Letters to the Editor
-
You just have to break it off.
I don't think there is any way you will be able to think clearly about your future while your parents are helping you in exchange for your continued compliance with their vision for your life. And if you don't share their vision, you have to stop sharing their resources. After being a janitor full time for a couple years and figuring out how to feed, clothe and house yourself on that pay scale, I am guessing you'll start feeling more interested in college again.
You will probably get a lot of letters running you down, but it sounds like you're already doing a fine job of running yourself down. Why? You're not that old. You have plenty of time to figure it out. You just need some space and time, and more faith in yourself.
-
Get a job
part time, finish the degree, and move out. Or just get a job and move out. You're 21, you don't need their permission. They'll live. Mom will get over it.
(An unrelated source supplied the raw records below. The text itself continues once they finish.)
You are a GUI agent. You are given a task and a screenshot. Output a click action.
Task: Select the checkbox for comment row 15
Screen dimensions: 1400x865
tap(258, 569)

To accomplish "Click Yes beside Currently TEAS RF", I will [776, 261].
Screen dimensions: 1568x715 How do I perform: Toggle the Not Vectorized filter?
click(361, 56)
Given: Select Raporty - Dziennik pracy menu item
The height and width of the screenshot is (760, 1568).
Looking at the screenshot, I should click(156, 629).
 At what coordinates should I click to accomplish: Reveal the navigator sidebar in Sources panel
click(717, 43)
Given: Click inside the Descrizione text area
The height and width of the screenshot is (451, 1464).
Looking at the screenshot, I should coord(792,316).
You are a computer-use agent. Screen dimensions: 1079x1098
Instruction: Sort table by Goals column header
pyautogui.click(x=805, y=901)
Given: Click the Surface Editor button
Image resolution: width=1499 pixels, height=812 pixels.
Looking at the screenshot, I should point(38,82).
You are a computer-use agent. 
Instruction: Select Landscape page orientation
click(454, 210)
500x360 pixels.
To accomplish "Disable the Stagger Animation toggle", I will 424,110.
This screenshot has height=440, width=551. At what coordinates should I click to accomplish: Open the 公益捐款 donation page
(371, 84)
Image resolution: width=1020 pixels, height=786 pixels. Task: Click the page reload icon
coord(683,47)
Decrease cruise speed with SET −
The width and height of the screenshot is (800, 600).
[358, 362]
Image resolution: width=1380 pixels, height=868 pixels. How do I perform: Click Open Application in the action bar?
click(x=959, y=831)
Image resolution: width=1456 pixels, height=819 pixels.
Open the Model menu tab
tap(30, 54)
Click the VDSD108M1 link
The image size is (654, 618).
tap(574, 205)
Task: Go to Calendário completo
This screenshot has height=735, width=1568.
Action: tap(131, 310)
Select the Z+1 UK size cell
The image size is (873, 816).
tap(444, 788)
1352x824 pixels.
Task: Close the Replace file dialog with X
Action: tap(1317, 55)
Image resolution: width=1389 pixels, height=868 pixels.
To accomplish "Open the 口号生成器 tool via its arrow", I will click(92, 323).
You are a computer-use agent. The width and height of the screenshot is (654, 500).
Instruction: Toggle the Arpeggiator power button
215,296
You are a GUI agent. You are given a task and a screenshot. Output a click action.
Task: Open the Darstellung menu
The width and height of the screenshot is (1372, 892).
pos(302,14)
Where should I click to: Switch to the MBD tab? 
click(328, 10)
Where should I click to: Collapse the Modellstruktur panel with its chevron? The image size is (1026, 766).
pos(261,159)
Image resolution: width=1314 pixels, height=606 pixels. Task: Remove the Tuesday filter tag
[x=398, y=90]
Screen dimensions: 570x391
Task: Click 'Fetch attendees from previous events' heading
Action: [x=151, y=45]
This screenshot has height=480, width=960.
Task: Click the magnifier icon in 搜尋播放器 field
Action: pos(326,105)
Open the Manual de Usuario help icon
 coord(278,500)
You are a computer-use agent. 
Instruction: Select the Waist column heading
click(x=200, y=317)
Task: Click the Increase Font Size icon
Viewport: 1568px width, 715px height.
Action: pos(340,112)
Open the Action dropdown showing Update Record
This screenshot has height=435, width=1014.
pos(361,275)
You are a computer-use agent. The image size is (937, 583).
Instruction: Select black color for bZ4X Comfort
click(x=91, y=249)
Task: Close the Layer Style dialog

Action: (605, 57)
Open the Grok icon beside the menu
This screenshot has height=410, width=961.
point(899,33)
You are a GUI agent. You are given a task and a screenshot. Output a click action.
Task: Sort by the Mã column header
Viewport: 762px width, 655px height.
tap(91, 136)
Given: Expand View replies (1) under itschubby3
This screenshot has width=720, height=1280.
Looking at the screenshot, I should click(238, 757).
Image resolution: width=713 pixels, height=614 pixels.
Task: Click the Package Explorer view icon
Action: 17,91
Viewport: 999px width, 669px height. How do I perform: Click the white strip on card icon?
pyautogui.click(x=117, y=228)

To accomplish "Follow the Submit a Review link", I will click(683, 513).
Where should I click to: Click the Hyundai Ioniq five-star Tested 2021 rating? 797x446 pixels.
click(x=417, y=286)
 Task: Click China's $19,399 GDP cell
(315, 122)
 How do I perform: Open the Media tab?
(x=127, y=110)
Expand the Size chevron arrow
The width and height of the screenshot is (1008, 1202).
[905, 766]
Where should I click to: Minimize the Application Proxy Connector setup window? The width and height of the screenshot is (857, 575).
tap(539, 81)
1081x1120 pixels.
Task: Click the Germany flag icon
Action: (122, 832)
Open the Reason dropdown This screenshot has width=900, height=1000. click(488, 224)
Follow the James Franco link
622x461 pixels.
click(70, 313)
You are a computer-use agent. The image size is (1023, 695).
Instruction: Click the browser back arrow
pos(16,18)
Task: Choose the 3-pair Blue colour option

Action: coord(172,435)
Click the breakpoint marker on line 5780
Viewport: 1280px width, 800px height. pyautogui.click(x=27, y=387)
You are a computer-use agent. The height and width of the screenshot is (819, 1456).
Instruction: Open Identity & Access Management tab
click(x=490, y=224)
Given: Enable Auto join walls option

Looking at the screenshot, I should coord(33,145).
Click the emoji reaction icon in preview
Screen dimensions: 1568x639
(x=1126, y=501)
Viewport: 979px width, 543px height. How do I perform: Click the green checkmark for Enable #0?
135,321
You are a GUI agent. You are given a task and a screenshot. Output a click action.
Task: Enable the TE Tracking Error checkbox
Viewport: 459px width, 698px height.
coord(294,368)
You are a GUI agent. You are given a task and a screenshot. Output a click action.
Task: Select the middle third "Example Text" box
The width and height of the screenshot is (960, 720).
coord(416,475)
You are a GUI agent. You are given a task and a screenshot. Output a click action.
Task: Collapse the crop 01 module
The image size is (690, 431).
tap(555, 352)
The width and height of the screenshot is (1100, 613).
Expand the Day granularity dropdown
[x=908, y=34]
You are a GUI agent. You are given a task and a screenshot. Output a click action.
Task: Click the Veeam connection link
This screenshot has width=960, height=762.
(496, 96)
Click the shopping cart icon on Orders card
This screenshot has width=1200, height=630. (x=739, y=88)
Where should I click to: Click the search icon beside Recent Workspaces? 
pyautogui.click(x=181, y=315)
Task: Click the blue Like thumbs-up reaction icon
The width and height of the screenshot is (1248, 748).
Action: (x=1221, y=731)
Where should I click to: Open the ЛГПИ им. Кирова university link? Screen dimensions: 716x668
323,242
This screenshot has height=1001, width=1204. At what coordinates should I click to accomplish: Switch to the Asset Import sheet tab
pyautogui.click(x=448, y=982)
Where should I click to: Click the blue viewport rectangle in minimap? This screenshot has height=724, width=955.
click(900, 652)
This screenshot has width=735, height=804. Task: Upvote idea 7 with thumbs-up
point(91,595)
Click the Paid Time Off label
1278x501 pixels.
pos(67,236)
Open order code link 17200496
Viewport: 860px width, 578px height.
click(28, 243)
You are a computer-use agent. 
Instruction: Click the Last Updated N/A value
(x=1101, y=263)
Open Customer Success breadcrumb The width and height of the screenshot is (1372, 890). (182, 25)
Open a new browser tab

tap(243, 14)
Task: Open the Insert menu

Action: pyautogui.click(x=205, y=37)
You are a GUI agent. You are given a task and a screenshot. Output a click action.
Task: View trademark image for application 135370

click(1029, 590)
Just make sure you move near public transporation or can walk to work in case they take the truck back.
It's really not that bleak at age 21. Just take steps now to make sure you can't write this letter when you're 27.
-
I have only bad advice for you
Well... you probably shouldn't follow my advice on this one. It will probably land you in trouble, at least in the short term. But if I were you, I'd move out. I'd say to mom, "Calm down, you'll see me again - unless you insist on being such a guilt-tripping bitch that I never want to visit." I'd say to dad, "You're just praying for a reason to cut me off, aren't you? Because then your underachieving son will be that kid who never listened, not your fault, you did your best but look at him. Whereas now, anything I do wrong reflects on you."
Then I'd take my money and go someplace exciting for a year and figure out what to do with the rest of my life. Then I'd come back and declare a major. A major I was interested in, not a default business major, which pretty much guarantees the entire rest of your life will suck balls.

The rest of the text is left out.